ROBERT HARDMAN: Charles beamed in from his armchair to open hospital
ROBERT HARDMAN: Prince Charles beamed in from his armchair to open the 4,000 bed Nightingale Hospital in east London – but only after topping up the 40 minute basic Zoom service
This will, surely, go down as one of the most memorable achievements in the history of the National Health Service.
It was certainly marked by one of the more memorable opening ceremonies in the long plaque-unveiling history of the House of Windsor.
Thus it was that the Prince of Wales opened the 4,000-bed Nightingale Hospital in east London yesterday – while sitting in his armchair in deepest Aberdeenshire.
‘It is without doubt a spectacular and almost unbelievable feat of work in every sense,’ declared the prince as he saluted all those involved in the ‘mass mobilisation to withstand the coronavirus crisis’.
It was just last week that the virus laid low the prince himself, although he appeared fully recovered as he spoke on a video screen in front of what is now Europe’s largest hospital.
Just nine days ago, this had been the ExCeL conference centre, its one million square feet reserved for the ‘National Wedding Show’ which should have been kicking off at 9am today.
As of now, it will be the epicentre of the greatest peacetime emergency in modern times.
‘An example, if ever one was needed,’ the prince continued, ‘of how the impossible can be made possible and how we can achieve the unthinkable through human will and ingenuity.’
Just nine days ago, this had been the ExCeL conference centre, its one million square feet reserved for the ‘National Wedding Show’ which should have been kicking off at 9am today
Standing 6ft apart, like chess pieces, the watching VIP greeting party was led by the Health Secretary, Matt Hancock, himself on the mend from by a mild dose of Covid-19.
The clinical functionality of this sanatorium-cum-spaceship could hardly have been in greater contrast to the homely sight of the prince in his drawing room at Birkhall.
Here was an avuncular figure in a favourite old suit, surrounded by family photos, tartan, fresh flowers and some of his grandmother’s favourite bits and bobs.
Through the long widowhood of the Queen Mother, Birkhall was her refuge on the Balmoral estate. The young Prince Charles loved Granny’s home every bit as much as the 71-year-old Prince Charles loves it now. The Spy cartoons are still on the wall.
The old piano, on which the Queen Mother’s musical lady-in-waiting, Ruth, Lady Fermoy, would entertain the guests, is still there. Among the photographs on top of it these days is one of the prince with his sons at the centenary of the Royal Air Force and a black and white portrait of the prince with his grandson, Prince Louis.
Royal Kremlinologists might enjoy looking for hidden meaning in the precise positioning of various photos but, in fact, many are not royal at all.
This is the Duchess of Cornwall’s drawing room, too, after all. In pride of place is a picture of her beloved late brother, Mark Shand, and a portrait of a Parker Bowles family christening.

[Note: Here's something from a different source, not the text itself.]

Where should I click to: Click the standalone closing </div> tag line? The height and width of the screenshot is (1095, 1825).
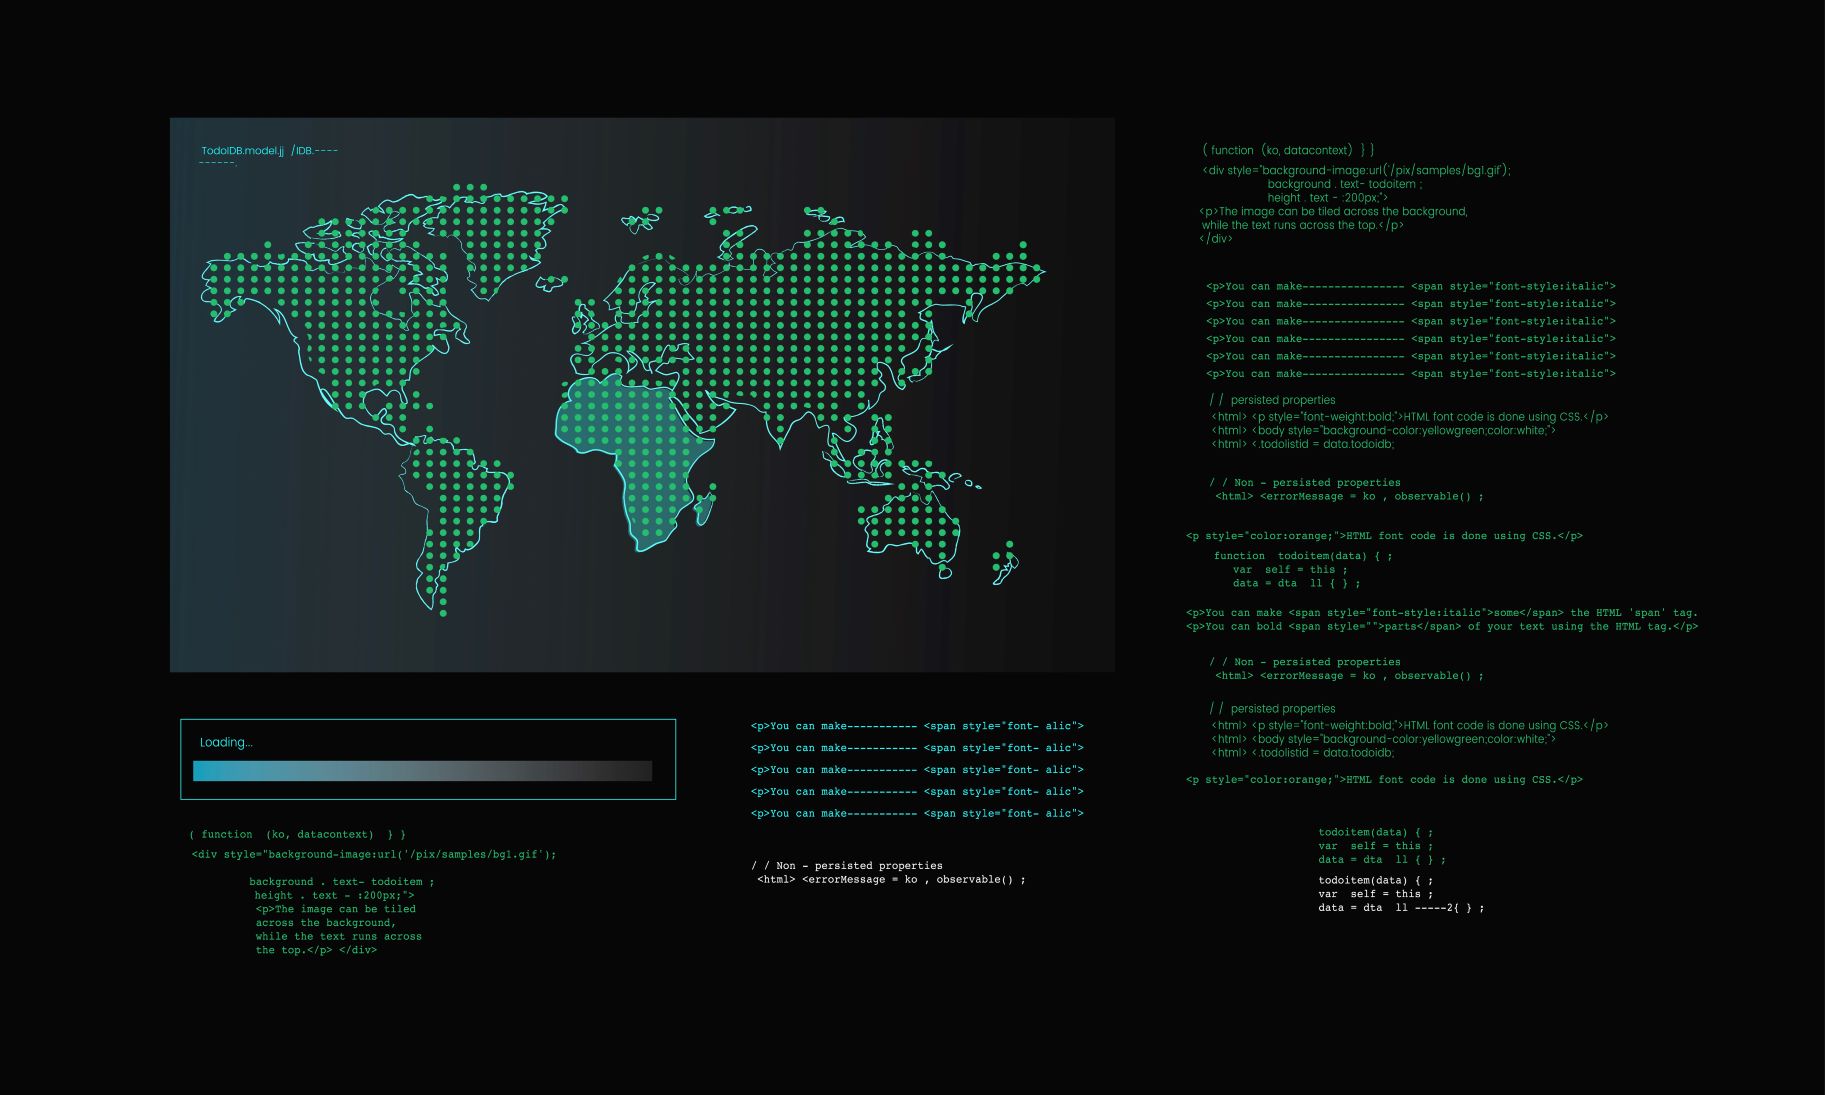pyautogui.click(x=1216, y=239)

In any case, royal aides were not worried about the backdrop. They were far more concerned about establishing a safe wi-fi connection.
Standing 6ft apart, like chess pieces, the watching VIP greeting party was led by the Health Secretary, Matt Hancock, himself on the mend from by a mild dose of Covid-19
The prince was addressing the nation via a staff laptop logged on to the video conference website, Zoom. Royal Deeside is not blessed with the most reliable internet connections.
And Charles, by his own admission, is still somewhere in the tech Stone Age. There is no resident IT boffin at Birkhall, which remains firmly sealed off with a skeleton crew of domestic staff.
Though a link had been established in good time, it was suddenly pointed out that the basic Zoom service cuts out after 40 minutes (unless you pay extra).
‘So we made sure we topped up the meter,’ said a source. The prince had written the speech himself. Even his private office were not entirely sure what was coming.
‘The name of this hospital could not have been more aptly chosen,’ he went on, still with a hint of a croak.
‘Florence Nightingale, The Lady with the Lamp, brought hope and healing to thousands in their darkest hour. In this dark time, this place will be a shining light.’
No one has had more experience of ribbon-cuttings and tree-plantings than the Royal Family.
The Duke of Edinburgh has sometimes described himself as ‘the world’s most experienced plaque-unveiler’.
The Queen herself has performed some notable openings during her long reign. She unveiled the modern telephone network, she was the first world leader to send an email, and she opened the 2012 Olympics. But even she has never had to unveil a plaque from 500 miles away.
‘The wonders of modern technology can only do so much – and I can’t quite reach,’ the Prince of Wales concluded. ‘Perhaps I could invite Nightingale’s head of nursing, Natalie Grey, on my behalf, to unveil the plaque to declare N.H.S. Nightingale Hospital, open!’
Yesterday’s event was also unique for one other reason. This was the first time any royal had opened a hospital in the fervent hope that, as soon as possible, they will be invited back to close it again.